İşin savunma tarafındaysa, Frankfurt sisteminde daha çok kanat savunması yapan Webster, mücadele etmekten kaçınmayan bir oyun yapısına sahip. Lateral hızı iyi olan Webster rakibi tepede karşıladığında da sıkıntı yaşamıyor fakat ikili oyun savunmasında zaman zaman perde sonrası adamını kaybediyor. Ters eşleşmede rakip forvetle/uzunla savaşıyor (Switch savunması için çok önemli). Savunmada enerjisini sahaya yansıtan Webster, savunma konusunda kafalarda pek de soru işareti barındırmıyor. Belirli bir standardın altına düşmemesini pozitif olarak değerlendirebiliriz.
Oyun içi detayları bir kenara bırakırsak, Tai Webster için Almanya’da çalışan koçlardan da olumlu ve olumsuz bazı geri dönüşler aldım. Birçok koç onun çok karakterli bir oyuncu olduğunu ama antrenmanlarda biraz tembel davrandığını belirtiyor. Frankfurt koçu Gordon Herbert ise Webster’in gelişim göstererek NBA yapabileceğini düşünüyor.
Ertuğrul Erdoğan-Webster birlikteliği ne vaadediyor?

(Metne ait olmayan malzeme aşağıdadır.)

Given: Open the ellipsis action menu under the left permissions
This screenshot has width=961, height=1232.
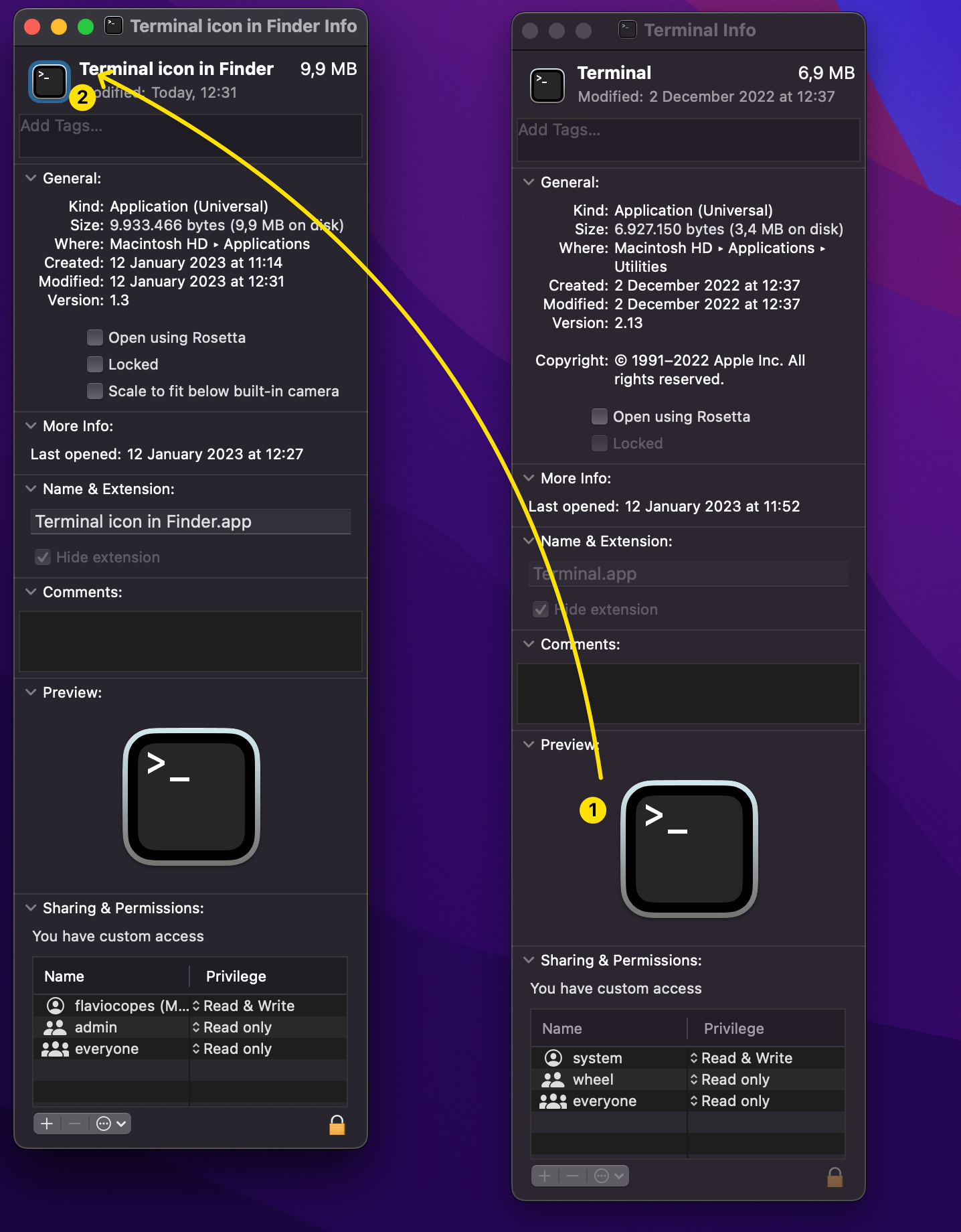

Ertuğrul Erdoğan’ın Webster’i kullanırken Webster’in istikrarsızlığının, top kayıplarının ve kendi şutunu yaratamamasının bilincinde olup ona gereğinden fazla sorumluluk vermemesi gerekiyor. Hem koçun, hem de Webster’in kendilerini üst seviye takımlara ispat etmesi için ortam müsait. Kısaca Webster-Galatasaray birlikteliği heyecan verici. Koç Erdoğan ile Webster birbirlerinin dilinden anladıkları an, Galatasaray için sezonun dönüm noktası olabilir.